Lines with "computer" in them are to be located in the listing below and copied.

*** Opening GIVEN DATA ***

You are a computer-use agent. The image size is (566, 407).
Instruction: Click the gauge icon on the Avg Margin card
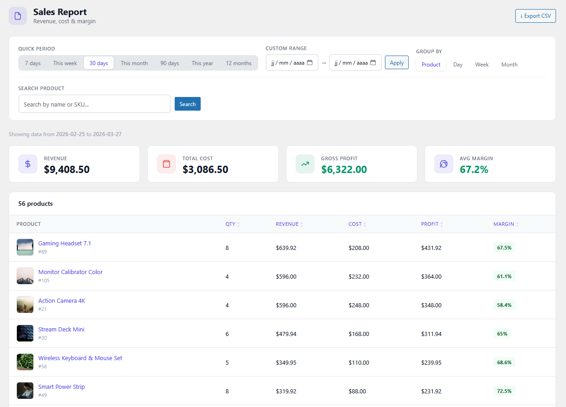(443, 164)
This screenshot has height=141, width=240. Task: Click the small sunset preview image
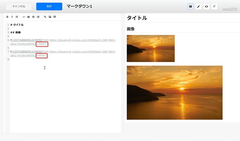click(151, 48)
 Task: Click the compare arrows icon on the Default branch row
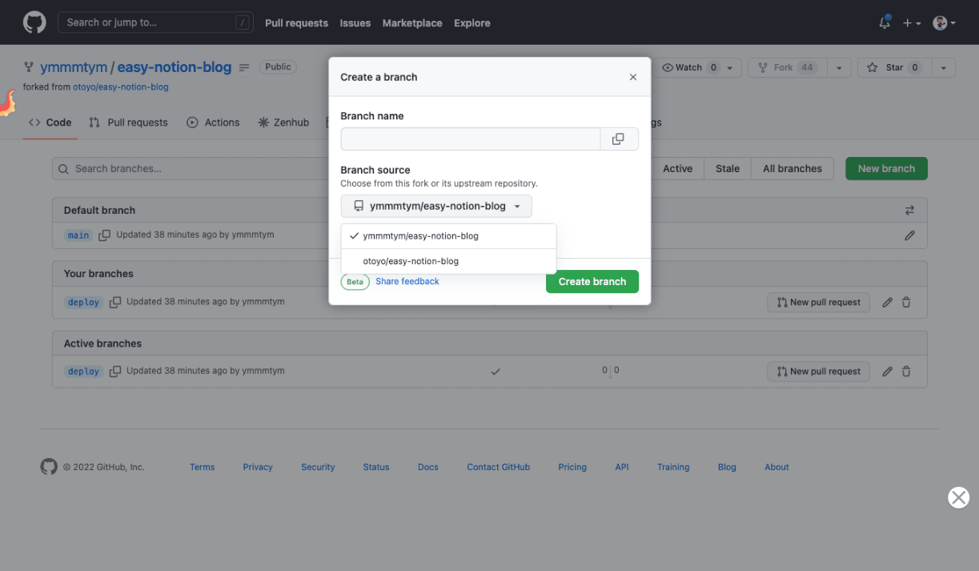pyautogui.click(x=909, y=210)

*** Closing GIVEN DATA ***
*** Opening GIVEN DATA ***

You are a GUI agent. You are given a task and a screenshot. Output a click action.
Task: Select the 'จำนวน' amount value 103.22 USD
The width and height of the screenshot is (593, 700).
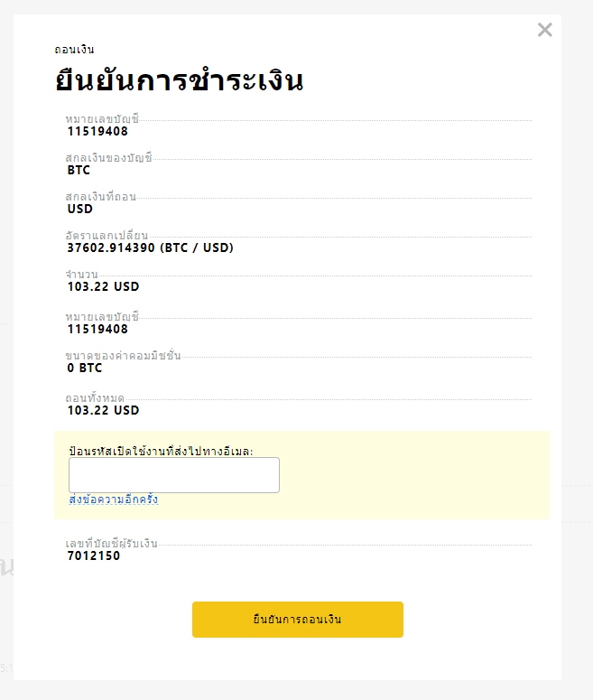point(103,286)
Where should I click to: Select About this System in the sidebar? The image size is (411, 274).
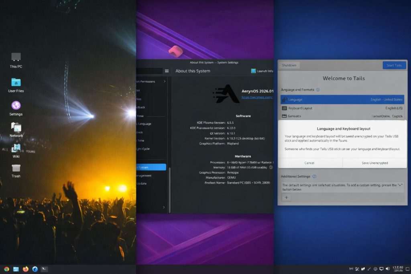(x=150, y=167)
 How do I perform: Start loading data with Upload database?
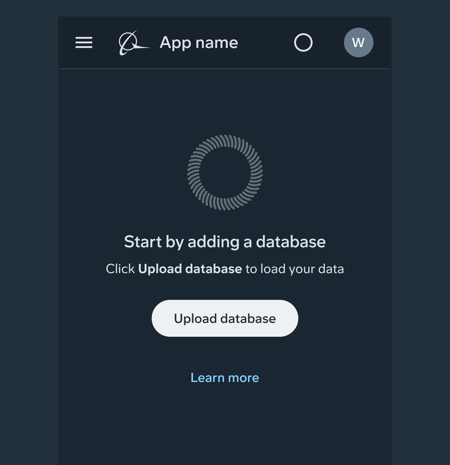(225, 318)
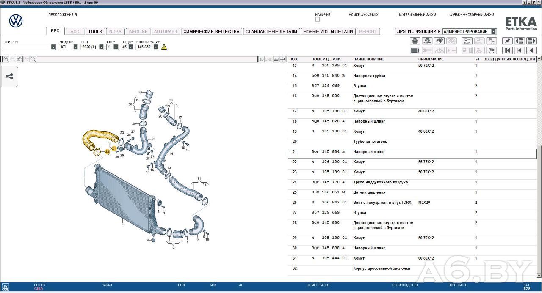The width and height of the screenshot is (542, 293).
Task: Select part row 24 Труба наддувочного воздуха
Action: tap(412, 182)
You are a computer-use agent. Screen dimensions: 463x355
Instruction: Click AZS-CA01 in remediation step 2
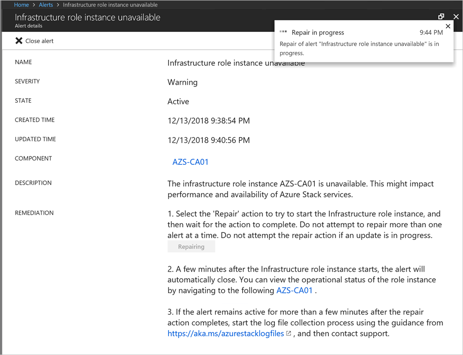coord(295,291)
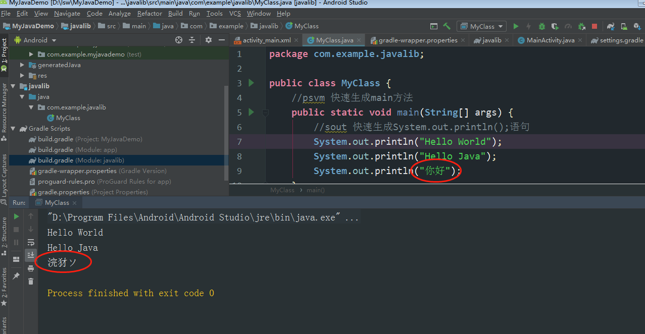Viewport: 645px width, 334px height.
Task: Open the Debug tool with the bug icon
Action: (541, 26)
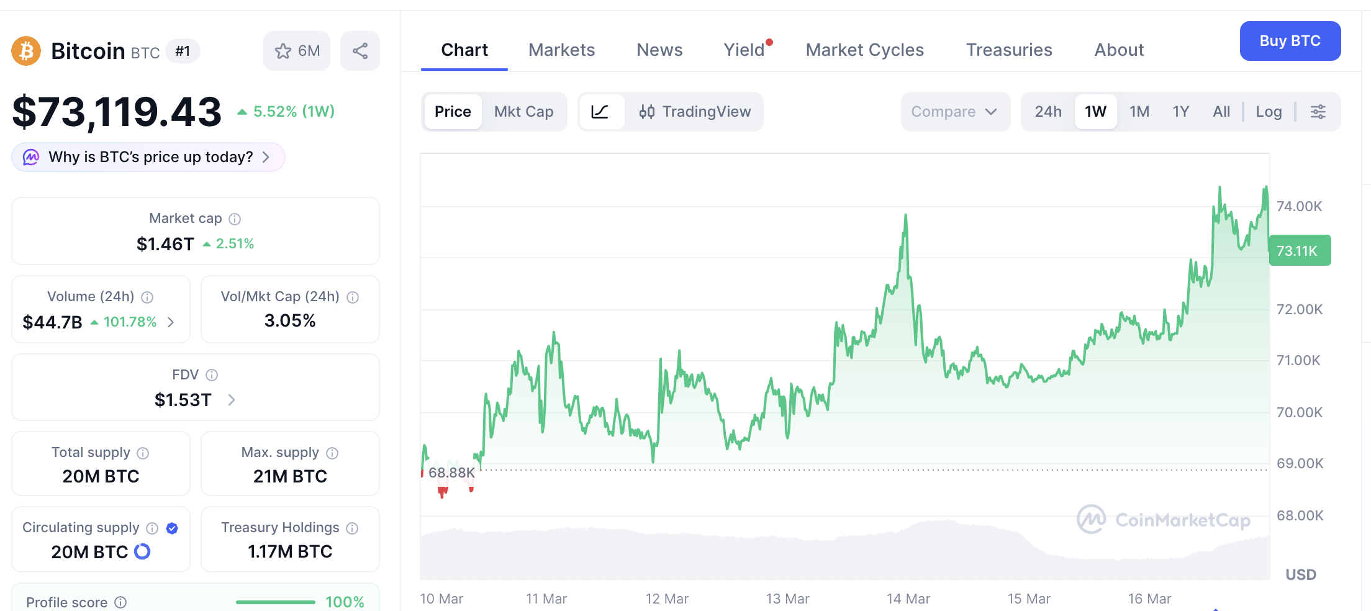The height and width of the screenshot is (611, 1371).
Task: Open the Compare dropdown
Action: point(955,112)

*** Closing GIVEN DATA ***
*** Opening GIVEN DATA ***

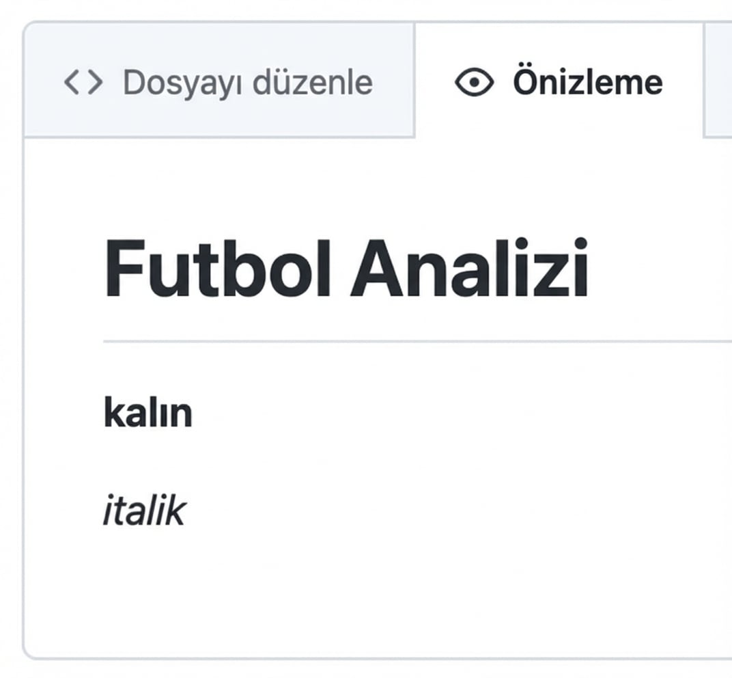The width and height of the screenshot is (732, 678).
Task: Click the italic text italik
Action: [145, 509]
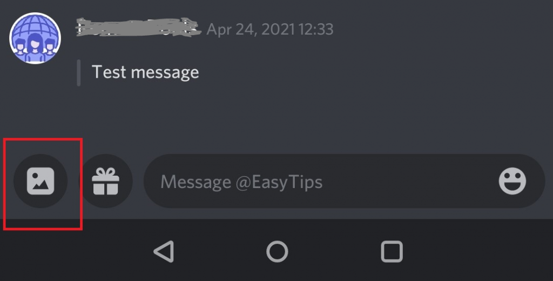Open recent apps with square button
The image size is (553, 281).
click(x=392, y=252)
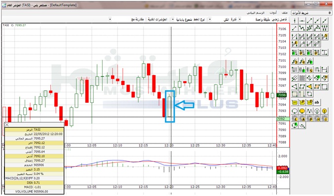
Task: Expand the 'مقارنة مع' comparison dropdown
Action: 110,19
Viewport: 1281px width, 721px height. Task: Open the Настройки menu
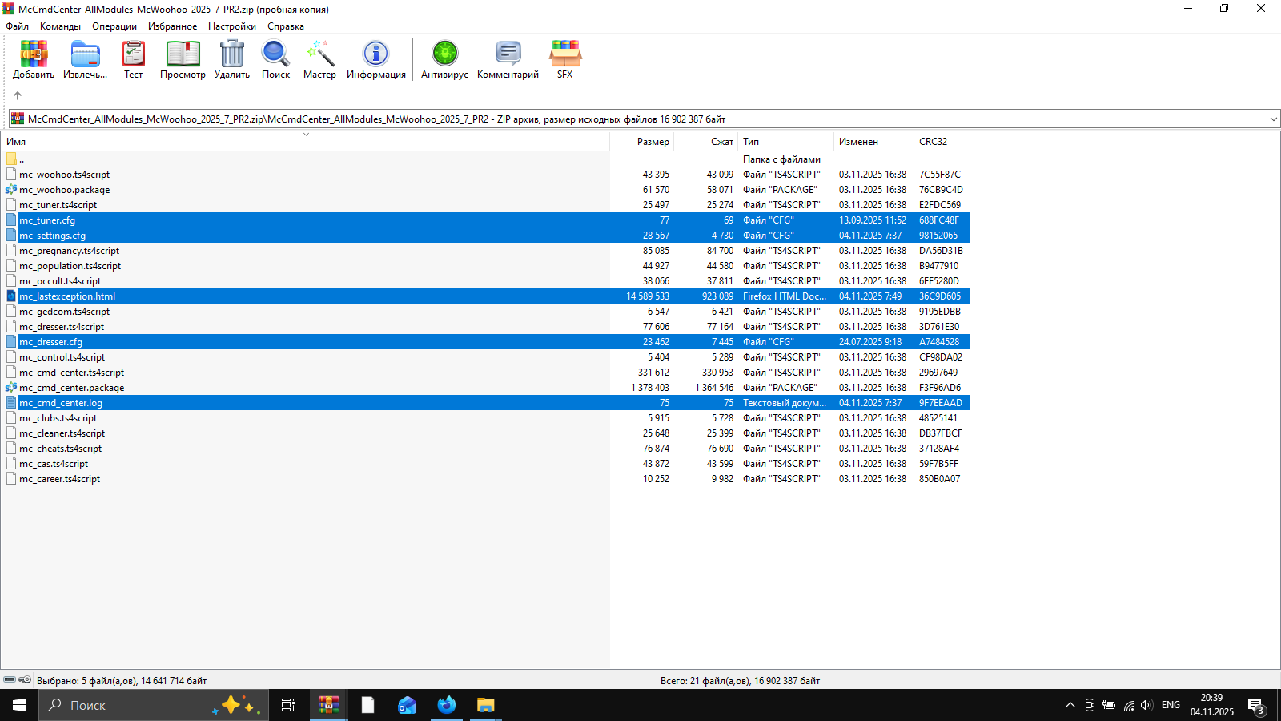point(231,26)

*** Closing GIVEN DATA ***

## EXERCISE RESULT
You are a computer-use agent. The image size is (566, 407).
You are a computer-use agent. Screen dimensions: 463x355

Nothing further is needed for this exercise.